Tuesday, 10 February 2009

Radio stations should stop calling it a natural disaster

Today on TRIPLE M, there have been joyful announcements about the amount of money raised to deal with what already ranks as Australia’s worst ever bushfire disaster. It has been surpassed quite a number of times in North America, e.g. the 1871 Peshtigo fire and the 1825 Miramichi fire. The latter fire got closer to destroying the New Brunswick capital of Frederickton than any fire has got to substantially destroying an Australian capital city – even the 2003 Canberra bushfires or the March 1919 fires near Perth.

The problem is that, as I have been saying lately, the current bushfires are not a natural burning of vegetation that occasionally occurs even in wet eucalypt forests. Rather, they are an adjustment to a climate shift that occurred in October 1996 to move vegetation zones poleward or uphill to regions that currently (not before October 1996) have suitable climates.

The point about possible arson and that the frequency of arson is increasing is a question I am willing to discuss, but I will not tolerate dissociation of the basic fact that the fires are an adjustment to global warming that is twelve years and five months late.

The really bad thing, of course, is that even the current bushfires will not be a sufficient adjustment. People are extremely sensibly talking about the prospect of 47˚C or 48˚C days occurring with high winds and fuel even drier than it has been for the past three years. Under such conditions, it would be very easy to imagine such firestorms as are occurring now with not one act of arson.

Whilst I am not ethically opposed to charities to relieve fire victims, if we want to say “polluter pays” then the major carbon dioxide emitters should be the ones to pay the cost of a fire they must be deemed responsible for.
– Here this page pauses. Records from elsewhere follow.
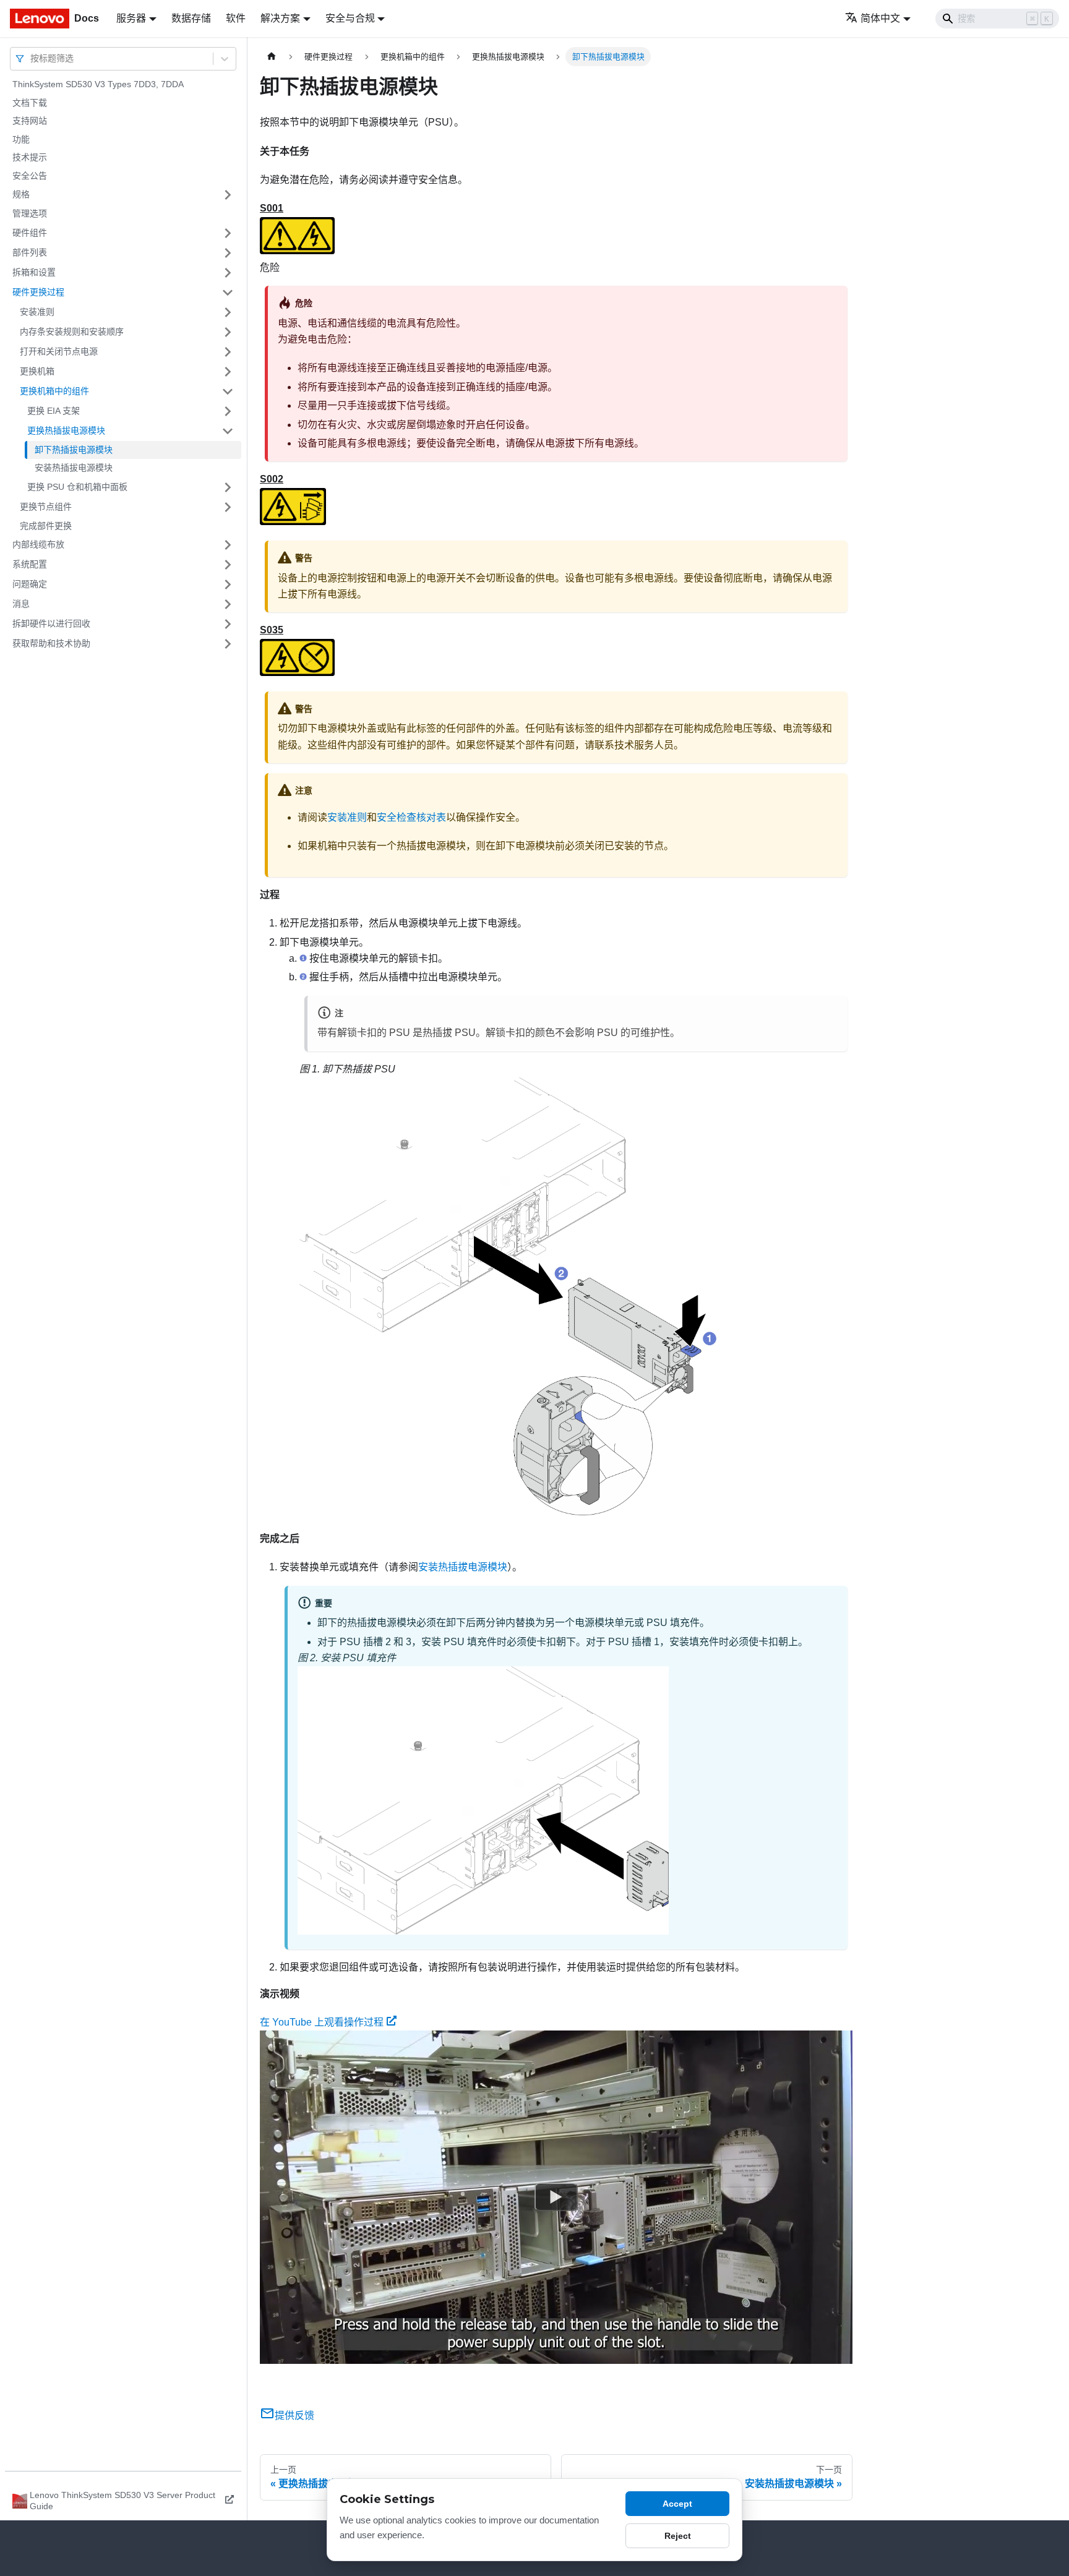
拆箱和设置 (34, 272)
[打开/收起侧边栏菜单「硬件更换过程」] (227, 292)
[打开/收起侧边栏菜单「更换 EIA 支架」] (227, 411)
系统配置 (29, 564)
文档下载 (29, 103)
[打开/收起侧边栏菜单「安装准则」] (227, 312)
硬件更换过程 (38, 292)
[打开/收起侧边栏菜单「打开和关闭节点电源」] (227, 352)
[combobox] (31, 58)
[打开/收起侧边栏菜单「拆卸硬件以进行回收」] (227, 624)
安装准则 (37, 312)
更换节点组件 (46, 506)
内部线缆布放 (38, 544)
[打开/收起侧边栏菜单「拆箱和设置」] (227, 273)
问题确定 (29, 584)
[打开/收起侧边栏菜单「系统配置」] (227, 565)
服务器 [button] (131, 18)
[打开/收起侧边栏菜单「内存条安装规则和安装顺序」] (227, 332)
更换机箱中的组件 (54, 391)
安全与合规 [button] (350, 18)
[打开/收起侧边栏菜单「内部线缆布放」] (227, 545)
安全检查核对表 (411, 817)
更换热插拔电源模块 (66, 430)
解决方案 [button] (280, 18)
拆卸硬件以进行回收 (51, 623)
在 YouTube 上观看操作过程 (322, 2022)
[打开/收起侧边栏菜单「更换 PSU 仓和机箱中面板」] (227, 487)
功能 (21, 139)
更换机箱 (37, 371)
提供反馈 (294, 2415)
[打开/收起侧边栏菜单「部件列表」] (227, 253)
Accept (677, 2504)
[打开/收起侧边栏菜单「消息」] (227, 604)
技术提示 (29, 157)
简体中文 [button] (880, 18)
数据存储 (191, 18)
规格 (21, 194)
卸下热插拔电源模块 (74, 450)
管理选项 (29, 213)
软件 (236, 18)
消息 (21, 604)
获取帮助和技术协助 (51, 643)
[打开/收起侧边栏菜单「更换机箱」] (227, 372)
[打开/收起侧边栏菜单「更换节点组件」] (227, 507)
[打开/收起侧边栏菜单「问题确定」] (227, 584)
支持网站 (29, 121)
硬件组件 (29, 232)
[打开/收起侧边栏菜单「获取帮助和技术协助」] (227, 644)
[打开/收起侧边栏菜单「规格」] (227, 195)
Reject (677, 2536)
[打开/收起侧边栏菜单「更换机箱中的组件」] (227, 391)
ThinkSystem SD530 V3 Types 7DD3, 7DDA (98, 84)
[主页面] (271, 56)
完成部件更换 (46, 526)
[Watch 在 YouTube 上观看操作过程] (556, 2197)
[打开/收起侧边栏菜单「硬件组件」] (227, 233)
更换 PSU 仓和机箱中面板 (77, 487)
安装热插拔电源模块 (74, 468)
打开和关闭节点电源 (59, 351)
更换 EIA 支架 (53, 411)
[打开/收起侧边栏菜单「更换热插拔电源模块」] (227, 431)
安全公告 (29, 176)
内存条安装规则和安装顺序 (72, 331)
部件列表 (29, 252)
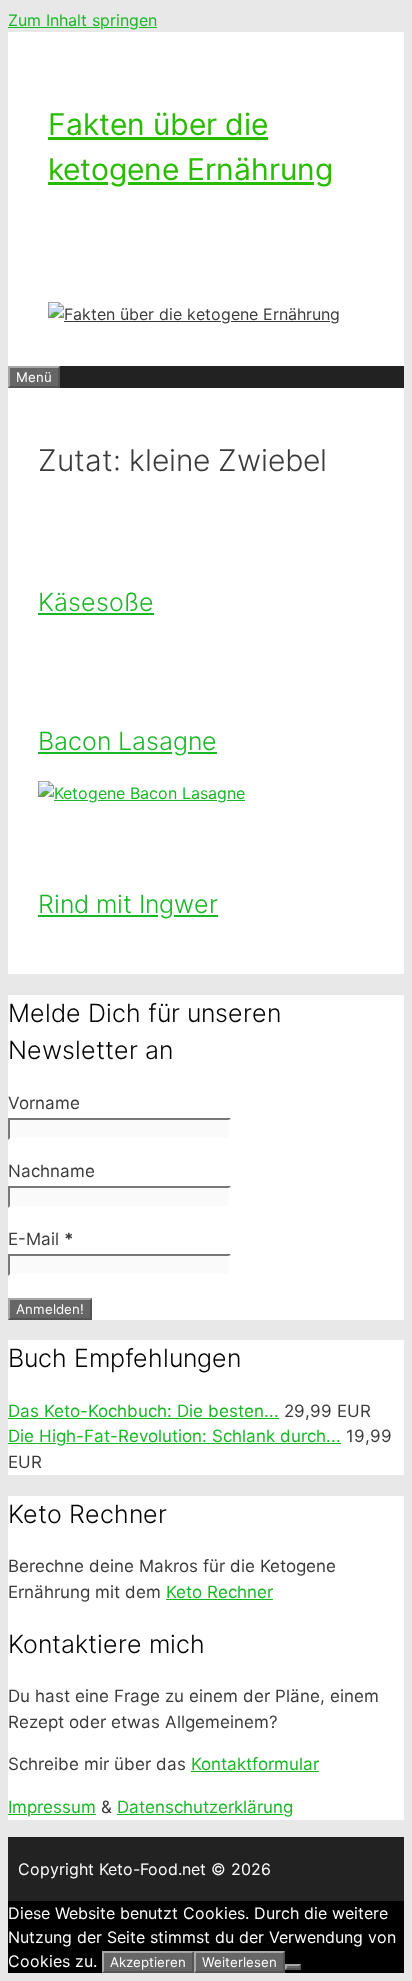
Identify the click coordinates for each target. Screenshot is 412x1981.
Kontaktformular (255, 1764)
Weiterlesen (239, 1962)
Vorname (44, 1103)
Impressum (52, 1807)
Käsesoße (96, 602)
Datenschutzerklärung (205, 1807)
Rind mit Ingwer (128, 904)
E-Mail (41, 1239)
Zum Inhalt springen (82, 20)
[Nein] (293, 1967)
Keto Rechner (219, 1592)
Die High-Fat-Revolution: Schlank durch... (174, 1436)
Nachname (51, 1171)
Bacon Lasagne (127, 741)
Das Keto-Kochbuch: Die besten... (143, 1411)
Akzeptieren (148, 1962)
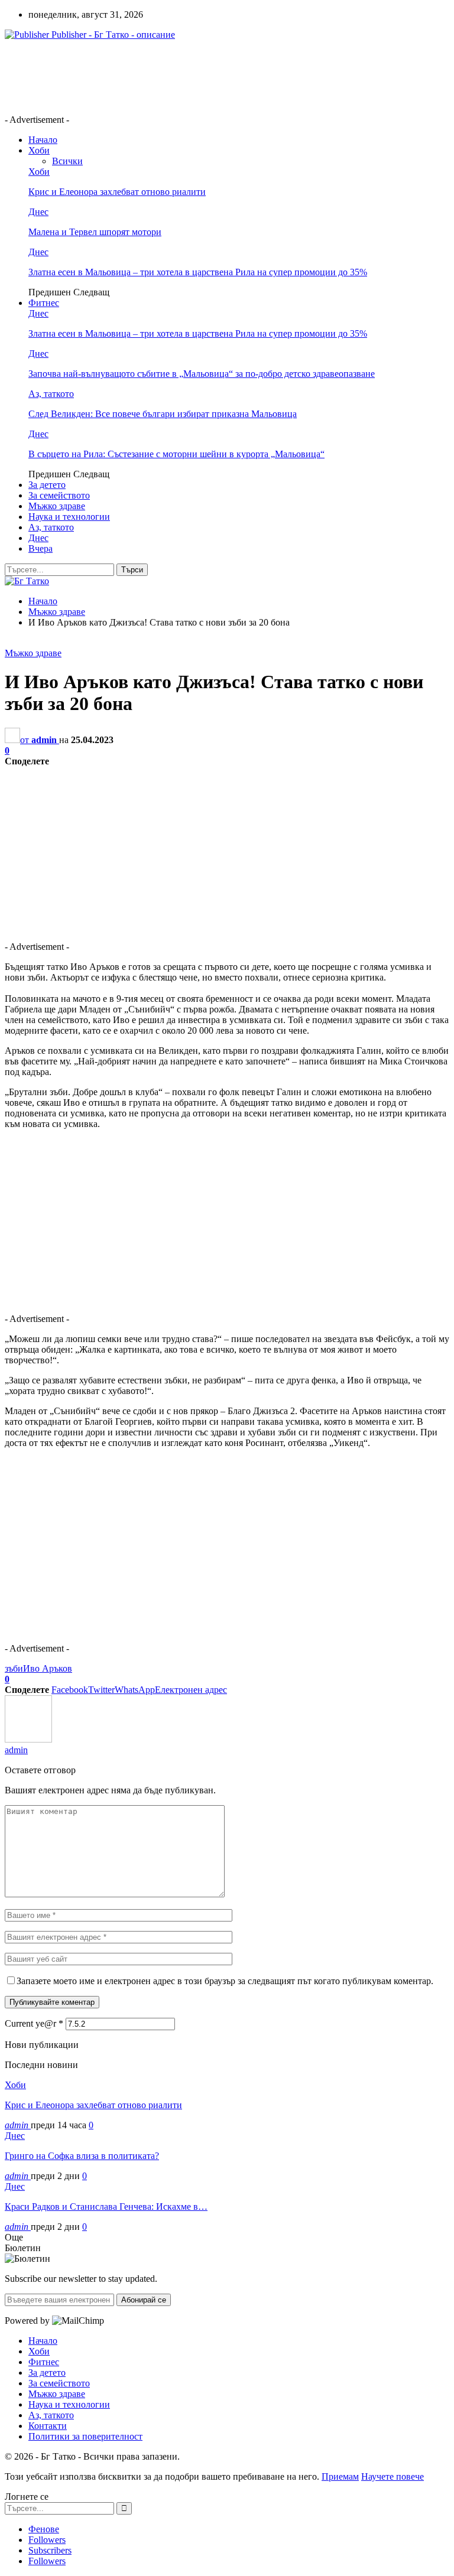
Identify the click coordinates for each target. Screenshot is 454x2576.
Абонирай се (143, 2299)
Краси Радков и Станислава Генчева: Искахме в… (106, 2207)
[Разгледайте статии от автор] (28, 1739)
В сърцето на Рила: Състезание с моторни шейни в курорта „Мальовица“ (176, 454)
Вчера (40, 548)
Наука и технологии (69, 517)
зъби (14, 1668)
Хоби (39, 150)
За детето (47, 485)
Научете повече (392, 2476)
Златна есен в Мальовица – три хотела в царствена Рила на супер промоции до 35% (197, 272)
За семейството (59, 495)
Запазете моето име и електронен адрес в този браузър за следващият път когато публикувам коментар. (225, 1981)
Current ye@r (34, 2023)
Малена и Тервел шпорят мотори (94, 232)
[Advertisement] (220, 76)
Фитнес (43, 303)
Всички (67, 161)
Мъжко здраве (56, 506)
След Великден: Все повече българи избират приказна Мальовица (162, 414)
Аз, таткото (51, 394)
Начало (42, 140)
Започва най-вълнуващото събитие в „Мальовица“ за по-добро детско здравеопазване (201, 374)
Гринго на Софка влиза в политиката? (82, 2156)
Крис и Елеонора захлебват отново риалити (117, 192)
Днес (38, 212)
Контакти (47, 2426)
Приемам (340, 2476)
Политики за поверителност (85, 2436)
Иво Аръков (47, 1668)
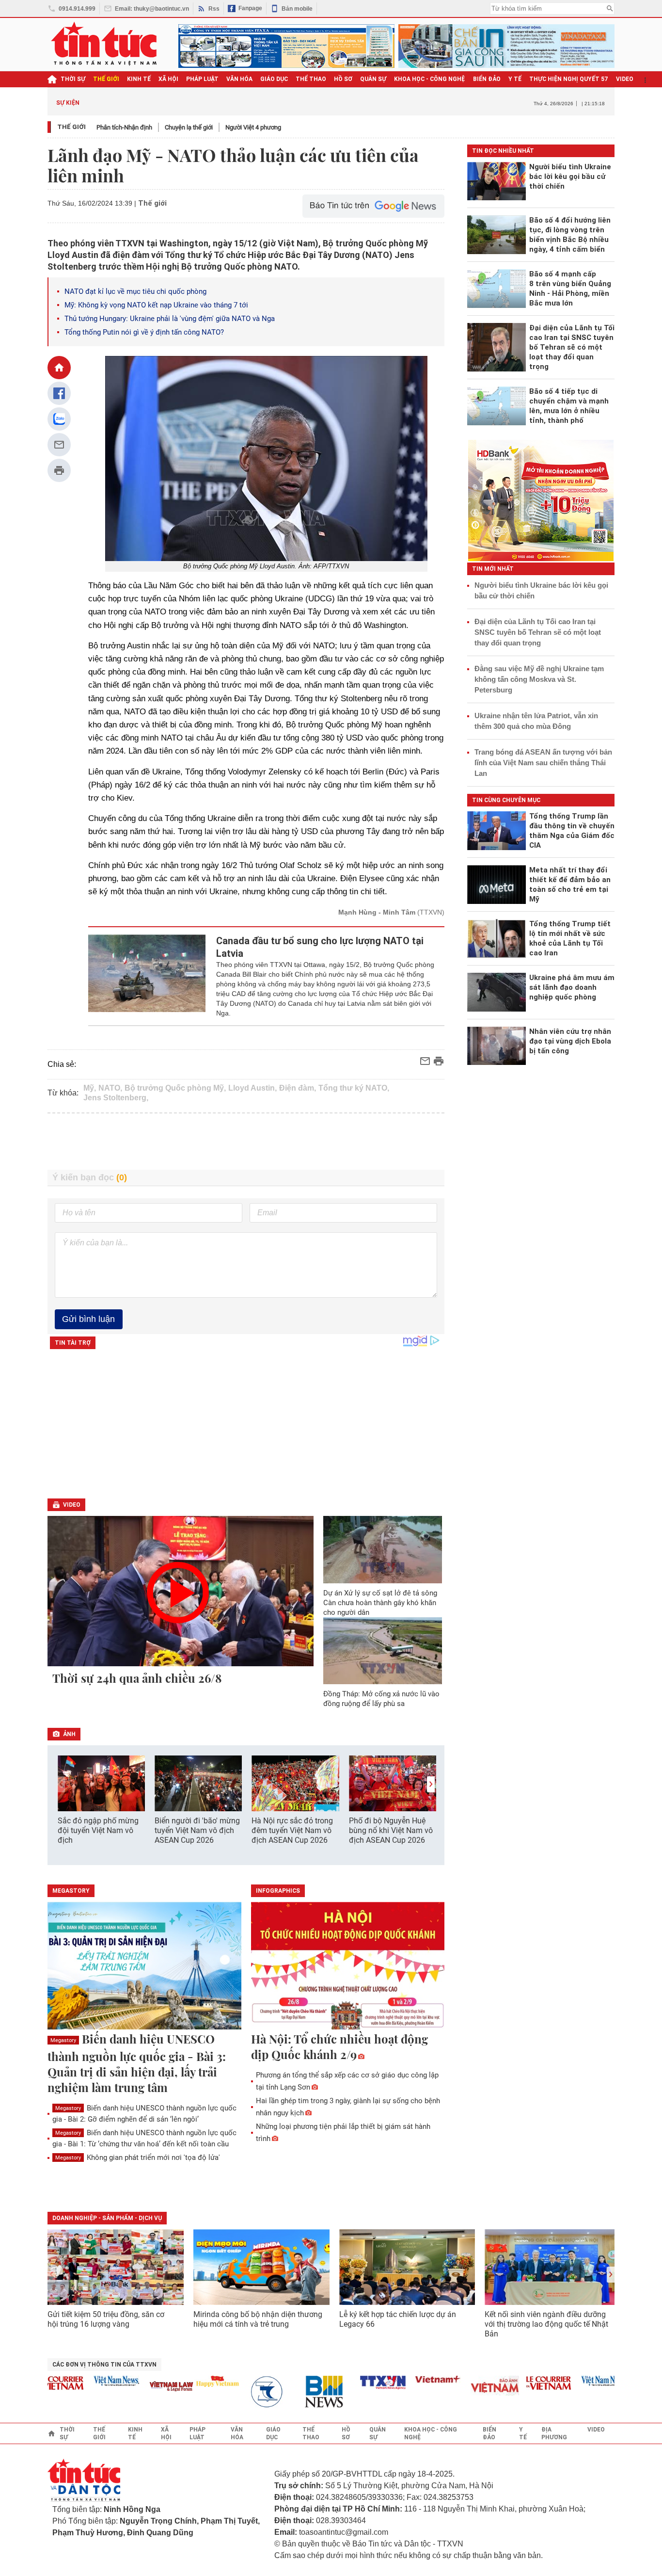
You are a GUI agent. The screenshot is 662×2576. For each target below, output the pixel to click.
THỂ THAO (311, 79)
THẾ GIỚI (106, 79)
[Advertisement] (246, 1141)
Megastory (63, 2040)
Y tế (514, 79)
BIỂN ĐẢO (487, 79)
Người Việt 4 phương (253, 127)
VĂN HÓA (239, 79)
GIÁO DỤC (274, 79)
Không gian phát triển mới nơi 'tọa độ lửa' (137, 2157)
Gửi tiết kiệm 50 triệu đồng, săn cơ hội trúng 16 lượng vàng (105, 2319)
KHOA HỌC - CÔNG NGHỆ (429, 79)
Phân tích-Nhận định (124, 127)
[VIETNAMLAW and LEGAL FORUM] (143, 2387)
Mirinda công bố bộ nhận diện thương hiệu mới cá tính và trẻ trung (257, 2319)
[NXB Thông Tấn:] (244, 2392)
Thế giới (71, 126)
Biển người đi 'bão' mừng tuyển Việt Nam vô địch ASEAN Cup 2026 (197, 1830)
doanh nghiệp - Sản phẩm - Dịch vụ (107, 2218)
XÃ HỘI (168, 79)
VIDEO (624, 79)
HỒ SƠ (343, 79)
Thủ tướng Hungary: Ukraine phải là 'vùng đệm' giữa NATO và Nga (169, 318)
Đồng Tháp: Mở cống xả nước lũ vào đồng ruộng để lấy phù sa (381, 1699)
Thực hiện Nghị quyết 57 (568, 79)
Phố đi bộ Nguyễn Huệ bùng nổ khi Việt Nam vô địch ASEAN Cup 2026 (391, 1830)
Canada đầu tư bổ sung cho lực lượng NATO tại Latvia (320, 947)
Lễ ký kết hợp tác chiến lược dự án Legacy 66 (397, 2319)
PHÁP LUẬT (202, 79)
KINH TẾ (139, 79)
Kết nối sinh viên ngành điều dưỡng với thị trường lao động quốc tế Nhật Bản (546, 2324)
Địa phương (554, 2433)
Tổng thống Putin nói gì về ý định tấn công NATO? (144, 332)
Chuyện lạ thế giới (189, 127)
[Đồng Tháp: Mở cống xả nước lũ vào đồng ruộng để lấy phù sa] (382, 1650)
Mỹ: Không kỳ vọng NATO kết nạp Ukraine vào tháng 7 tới (156, 305)
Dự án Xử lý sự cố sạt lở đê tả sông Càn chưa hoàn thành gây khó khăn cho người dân (380, 1603)
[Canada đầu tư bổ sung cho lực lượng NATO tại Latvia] (147, 976)
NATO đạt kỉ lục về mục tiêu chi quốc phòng (135, 291)
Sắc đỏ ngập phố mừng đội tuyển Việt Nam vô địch (98, 1830)
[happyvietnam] (189, 2381)
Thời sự (73, 79)
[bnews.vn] (299, 2392)
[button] (431, 1784)
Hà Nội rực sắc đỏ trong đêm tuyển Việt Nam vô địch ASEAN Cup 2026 (292, 1830)
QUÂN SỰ (373, 79)
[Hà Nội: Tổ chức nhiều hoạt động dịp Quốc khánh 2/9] (348, 1966)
It is a pity nobody except me and fringe socialists like GLW are saying anything like this.

During the hottest days, the radio stations were, in contrast to their current over-joyful mood, a little more reasonable about how dreadful the weather was than they usually have been. Perhaps it is unfortunately far too much to ask radio stations to be as blunt about global warming as they ought to be in this situation!